By Rachael J. Mercer, Contributing Editor
Bernie Blickenstaff, CEO and owner of Collision Management Services, sets the tone to his “Measuring Collision Center Performance” session with high expectations: “Participants will be able to understand the importance of performance measurement, improve the performance of their collision center and benchmark performance with non-competitive collision centers.”
Participants are encouraged to manage by objectives:
• Evaluating where your business stands.
• Determining goals and objectives.
• Developing action steps to meet the goals.
• Measuring performance.
“These steps of management are the building blocks for measuring collision center performance,” Blickenstaff said.
Blickenstaff urged students to learn to manage what they can affect. That is, to separate the internal and external factors in their business. For example, owners cannot change environmental regulations, the general economy or demanding customers, but they can affect the way their employees sell work, use negotiating skills and control paint and materials use. Learning the difference between the internal and external is key, according to Blickenstaff.
Today’s participants learned:
• Value measurement is key to business success.
• Know what to measure.
• What impacts these measurements.
“Numbers are how we measure those things we can affect,” he said. “Your collision center’s numbers have a story to tell; make sure you are ready to listen!”
Tools are important in measuring performance, Blickenstaff stressed. He encourages shop owners and managers to understand percentages, ratios, trends, benchmarks and goals to measure performance. “These tools provide information and the ability to communicate,” he added.

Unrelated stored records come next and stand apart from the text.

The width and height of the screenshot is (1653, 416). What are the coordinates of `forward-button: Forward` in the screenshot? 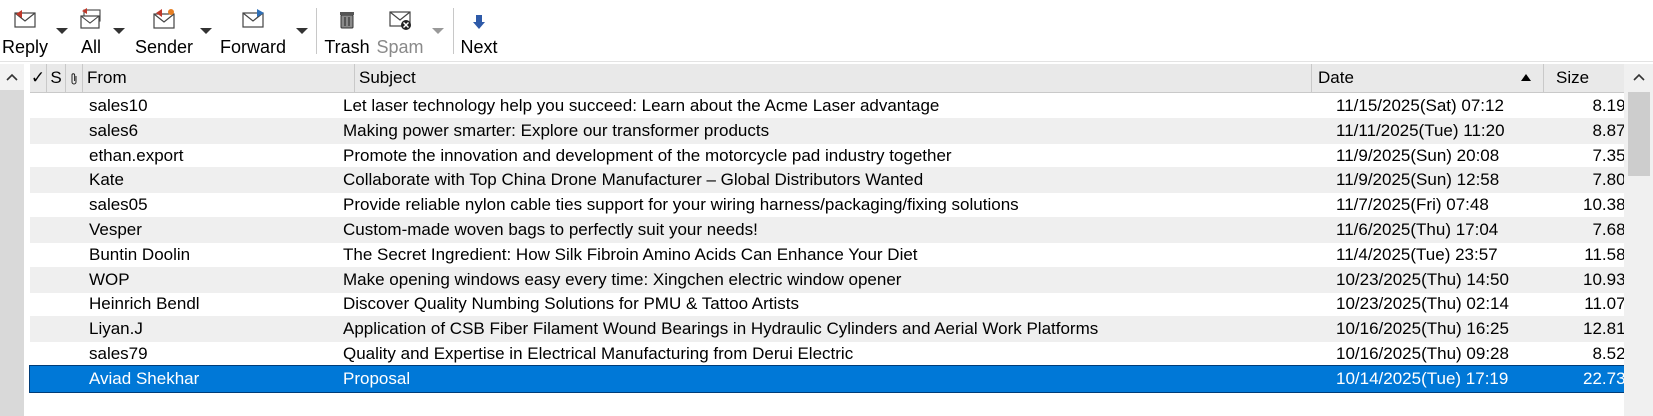 It's located at (253, 31).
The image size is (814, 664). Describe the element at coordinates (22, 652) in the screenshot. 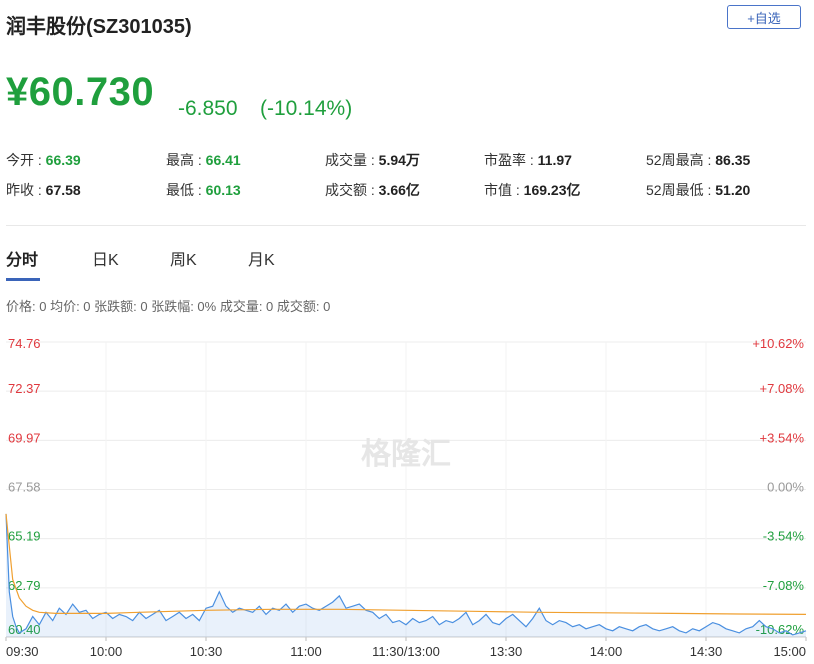

I see `x-axis-label: 09:30` at that location.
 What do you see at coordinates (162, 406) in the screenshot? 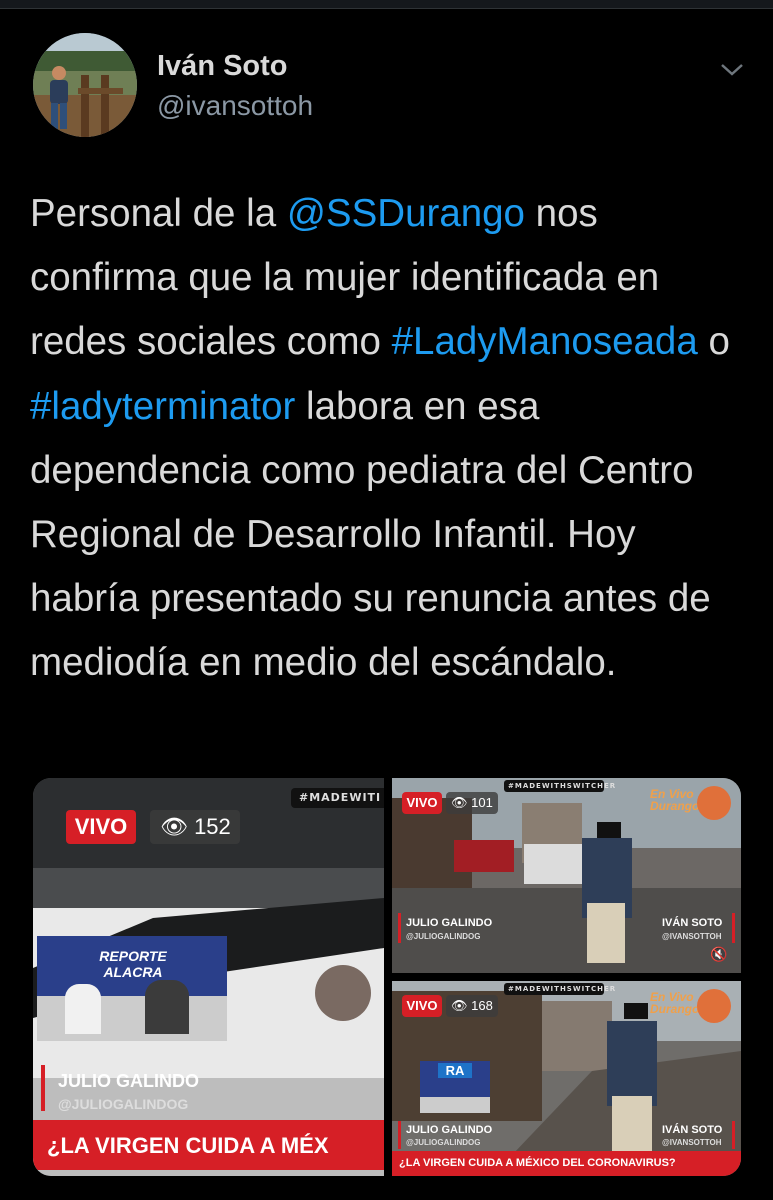
I see `hashtag-link: #ladyterminator` at bounding box center [162, 406].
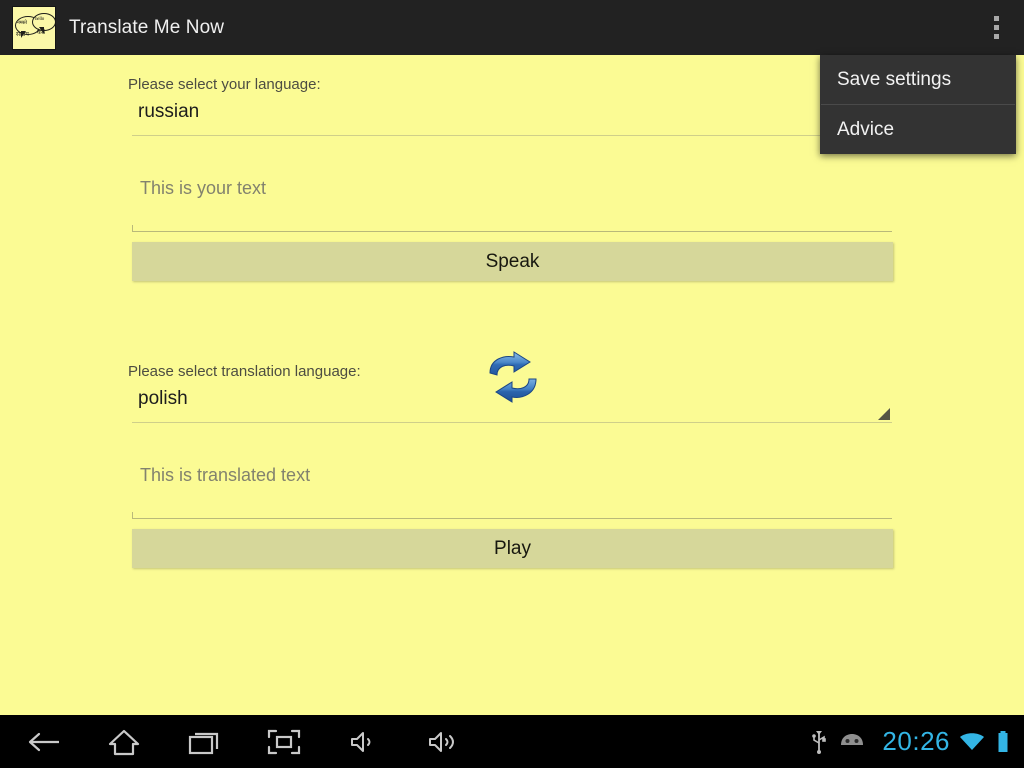  Describe the element at coordinates (224, 84) in the screenshot. I see `source-language-label: Please select your language:` at that location.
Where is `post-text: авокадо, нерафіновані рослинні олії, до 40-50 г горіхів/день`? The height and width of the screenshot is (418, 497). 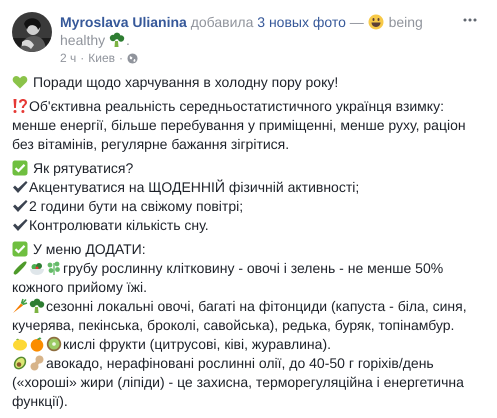 post-text: авокадо, нерафіновані рослинні олії, до 40-50 г горіхів/день is located at coordinates (240, 363).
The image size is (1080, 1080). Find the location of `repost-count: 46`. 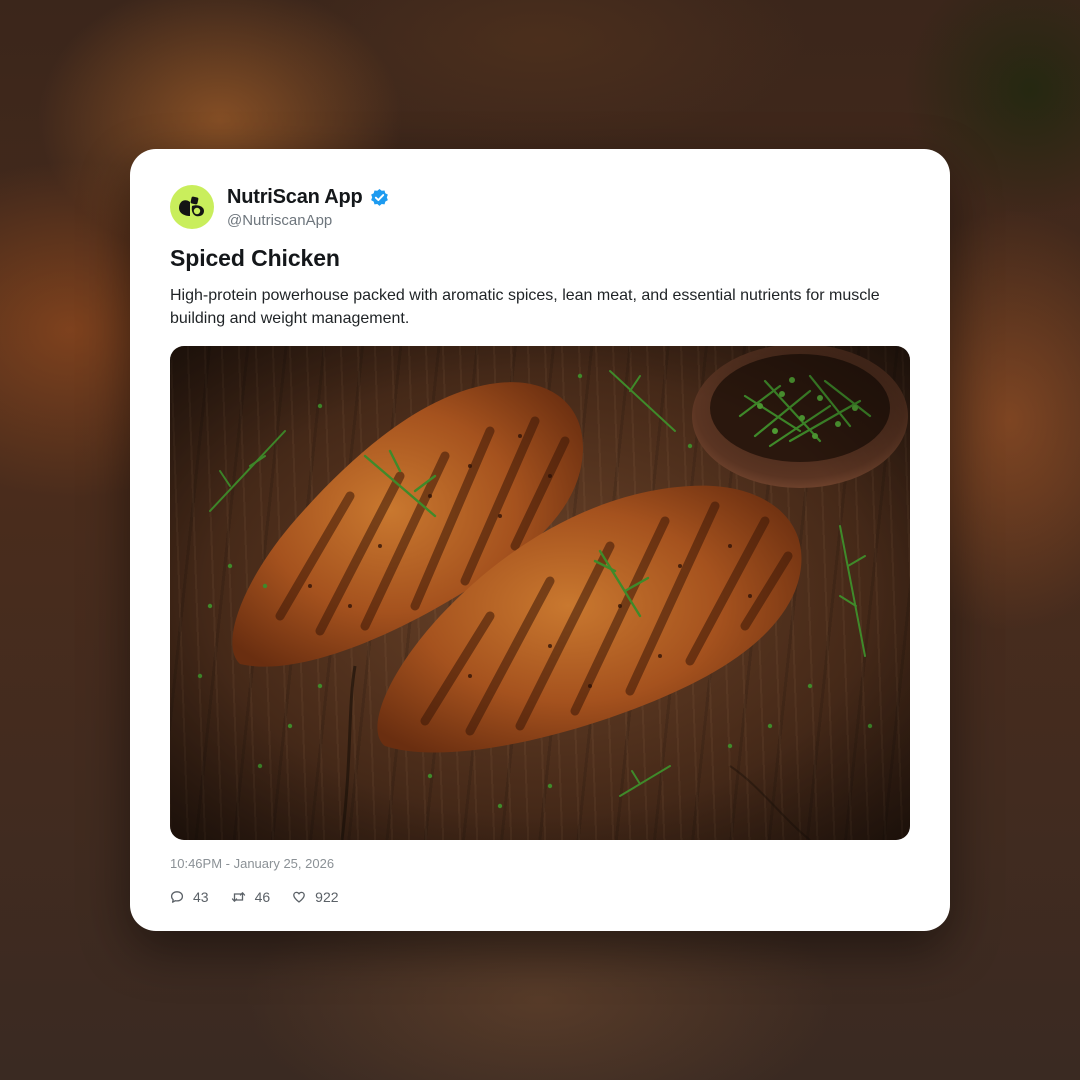

repost-count: 46 is located at coordinates (262, 897).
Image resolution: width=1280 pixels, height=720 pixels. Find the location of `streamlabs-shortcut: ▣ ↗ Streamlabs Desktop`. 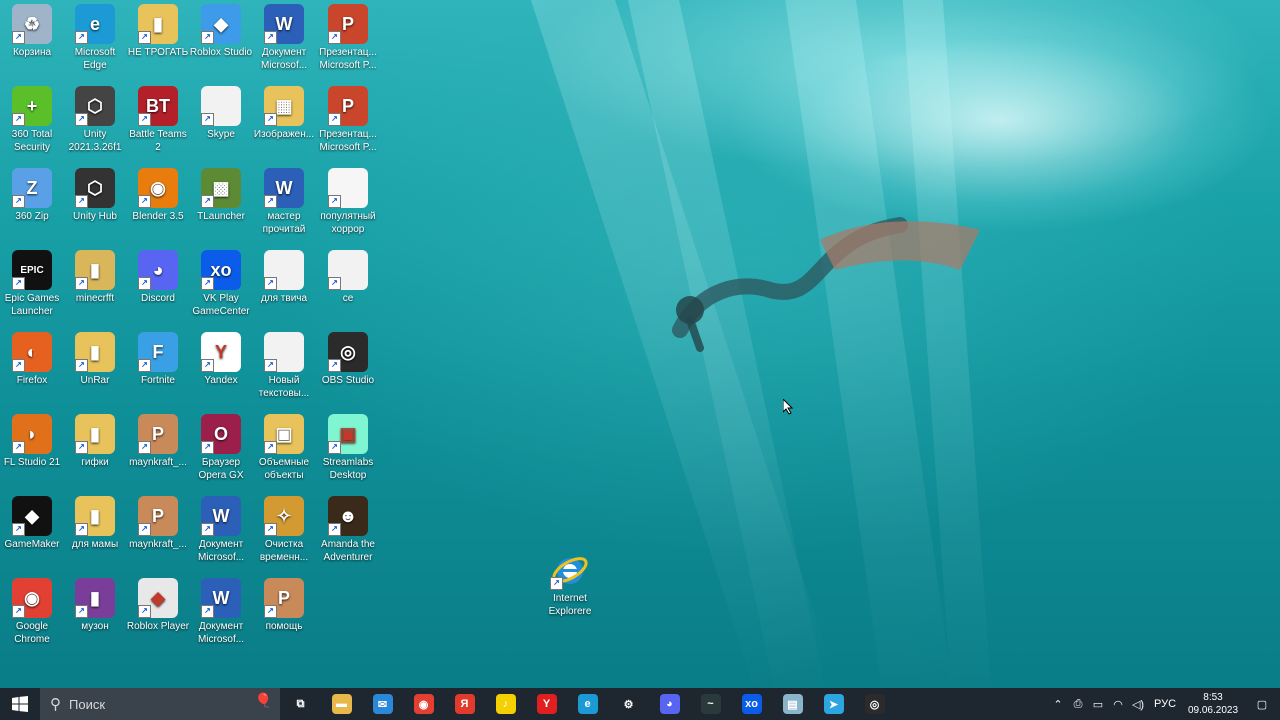

streamlabs-shortcut: ▣ ↗ Streamlabs Desktop is located at coordinates (348, 450).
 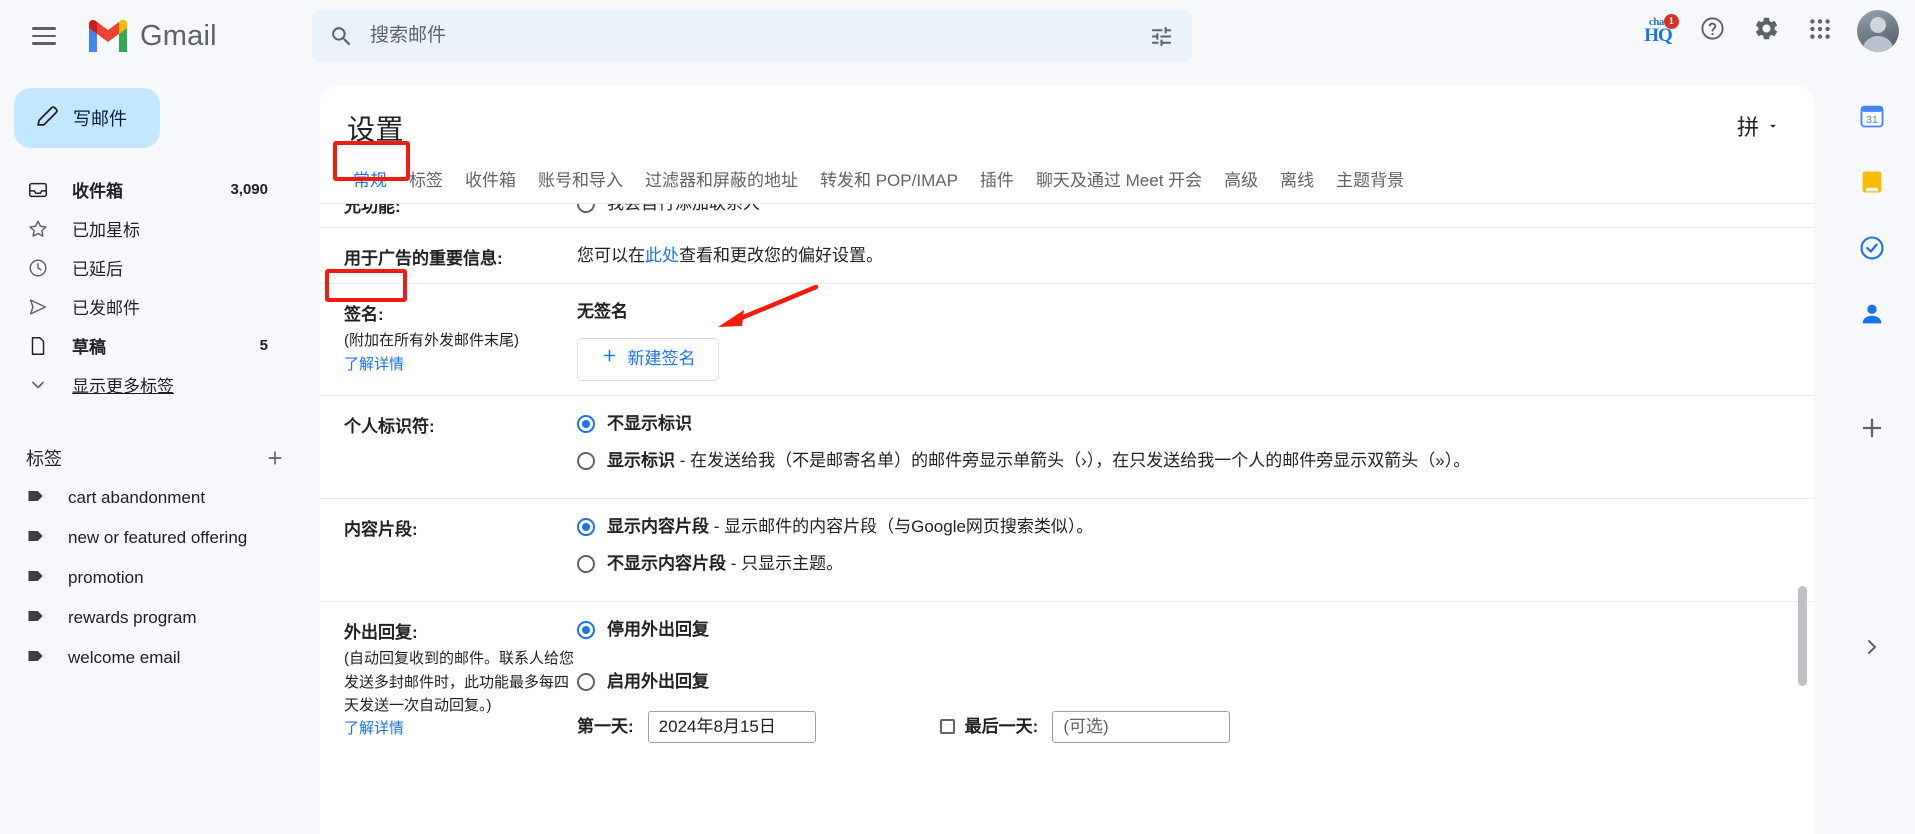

During the course, Blickenstaff talked about 24 key performance indicators (KPIs) that can direct change. He divided those KPIs into four categories: sales, production cost, profitability and output, and capacity. Managers and owners should measure all KPIs monthly to distinguish patterns in their business.
Blickenstaff also discussed the effective labor rate (ELR), and he shared the formula for determining it and factors that impact ELR. He explained the repair versus replacement analysis, allowing attendees to answer a series of questions designed to determine whether certain parts should be replaced or repaired for maximum profitability.
In his review, Blickenstaff stressed that shop owners and managers should “manage what you can affect by measuring performance and setting goals.” “Maintain accurate and timely financial and non-financial data,” he added. “The KPIs will enable you to measure your progress and compare performance with others.”
“There are numbers that don’t show up on your financial statement,” he reminded participants. “You must learn what to measure and how to read those results.”